She recently wrote a post on her blog that I found stunningly insightful concerning the failures of presidential leadership related to the Affordable Care Act. The article is not about the politics or wisdom of the policy. Instead, it is about how President Obama's handling of its debut is a study in the failure of a leader to lead rightly. The whole article is well worth reading, not just to critique the President, but to consider how this situation exemplifies the contemporary notion that words equal leadership.
Here is a key part of her critique, originating from a supporter of the President:
A fellow very friendly to the administration, a longtime supporter, cornered me at a holiday party recently to ask, with true perplexity: “How could any president put his entire reputation on the line with a program and not be on the phone every day pushing people and making sure it will work? Do you know of any president who wouldn’t do that?” I couldn’t think of one, and it’s the same question I’d been asking myself. The questioner had been the manager of a great institution, a high stakes 24/7 operation with a lot of moving parts. He knew Murphy’s law—if it can go wrong, it will. Managers—presidents—have to obsess, have to put the fear of God, as Mr. Obama says, into those below them in the line of authority. They don’t have to get down in the weeds every day but they have to know there are weeds, and that things get caught in them.It’s a leader’s job to be skeptical of grand schemes. Sorry, that’s a conservative leader’s job. It is a liberal leader’s job to be skeptical that grand schemes will work as intended. You have to guide and goad and be careful.And this president wasn’t. I think part of the reason he wasn’t careful is because he sort of lives in words. That’s been his whole professional life—books, speeches. Say something and it magically exists as something said, and if it’s been said and publicized it must be real. He never had to push a lever, see the machine not respond, puzzle it out and fix it. It’s all been pretty abstract for him, not concrete. He never had to stock a store, run a sale and see lots of people come but the expenses turn out to be larger than you’d expected and the profits smaller, and you have to figure out what went wrong and do better next time.
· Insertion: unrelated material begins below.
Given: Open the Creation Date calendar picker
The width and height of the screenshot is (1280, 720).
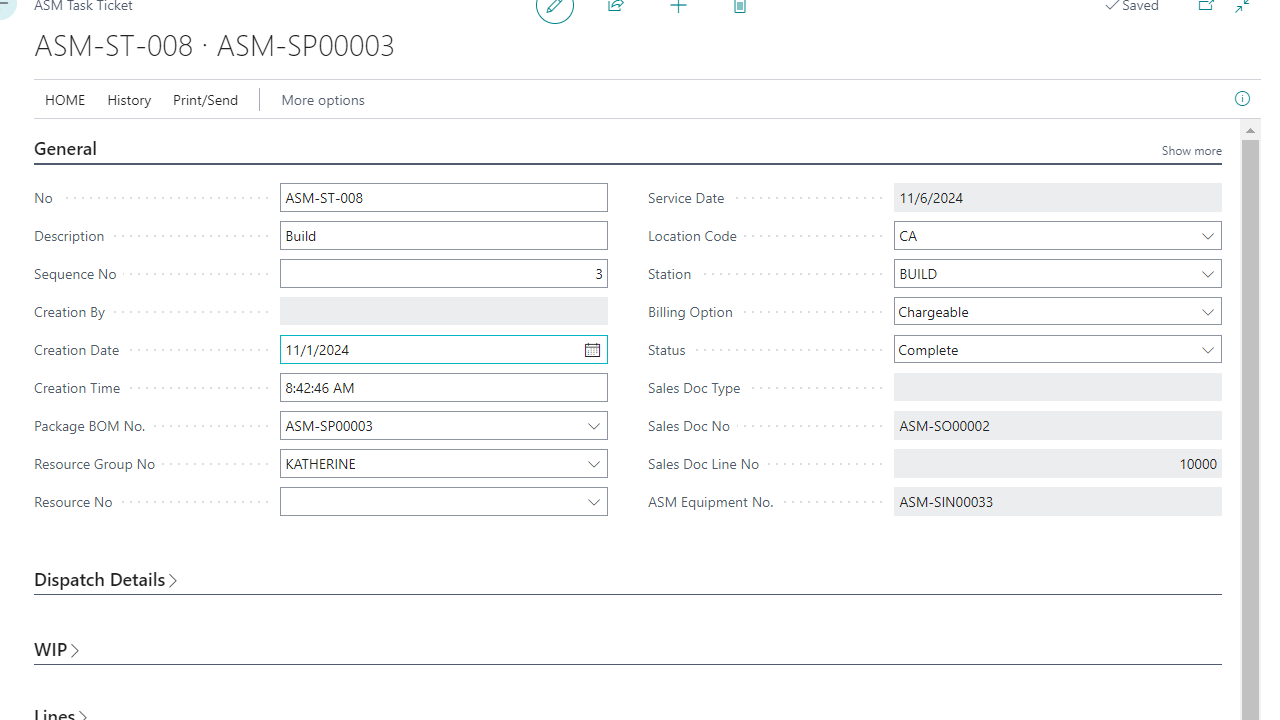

As might be expected, she points to the example of President Reagan, who was, by most people's estimates, one of the most successful presidents of the last fifty years (some say much longer). President Reagan is, in many ways, the most inspiring public leader of my lifetime, so I'm readily agreeable to Ms. Noonan's evaluation of him. What I found particularly fascinating was her comparisons of Reagan's leadership to that of both President Obama and the first President Bush.
Mr. Obama shows every sign of thinking Reagan led only through words. But Reagan led through actions, as every leader must. The words explained, argued for and advanced those actions; they gave people a sense of who it was who was acting. But Obama’s generation of the left could never see or come to terms with the fact that it was, say, the decision to fire the air traffic controllers, or the decision to take the hit and bleed out inflation, that made Reagan’s presidency successful and meaningful. With an effective presidency, everything is in the doing. The words are part of the doing and at some points can be crucial to it; at some interesting points they even are the doing, such as looking at the Soviets and declaring that we knew what their system was and wouldn’t accept any but an honest interpretation of it, and yes, that constituted a change of attitude and approach. That took words. But it’s never all words, it can’t be. It’s making the right decision and carrying it through—executing it.Mr. Obama learned only half of Reagan’s lesson.And here’s something odd. The first President Bush, George H.W., learned half the lesson too, but the other half. Bush managed, executed and decided his way through the peaceful fall of the Soviet Empire and the reunification of Germany. But he couldn’t, for reasons characterological and having to do with his own highly refined sense of the demands of diplomacy, explain to people exactly what he was doing, why he was doing it and how. And so a feat of great historical weight and magnitude, deserving of a Nobel Prize for peace and utterly ignored by that silly committee, is half forgotten. Whereas Mr. Obama won that prize—for words.
Wow. That's saying so much. Leadership without action is only rhetoric. Just because you say something doesn't make it real. As a Christian and a teacher of truth, this becomes a garden of illustrations, if you will. How often do we speak of spiritual life, vitality, priorities, but do nothing to pursue them, create them, or realize them?
But, actions without clear explanation breed confusion and misunderstanding, or at least ignorance. Those who think people will just "know" why we do things are not only mistaken, but set for disappointment (as the first President Bush surely found out). Gospel centered actions, likewise, must come with some form of explanation to truly be gospel centered.
May God help those of us who are called to lead to match words and deeds. And frankly, if one is to be lacking, it probably should be the words, don't you think? Neither is dispensable, especially in Gospel proclamation.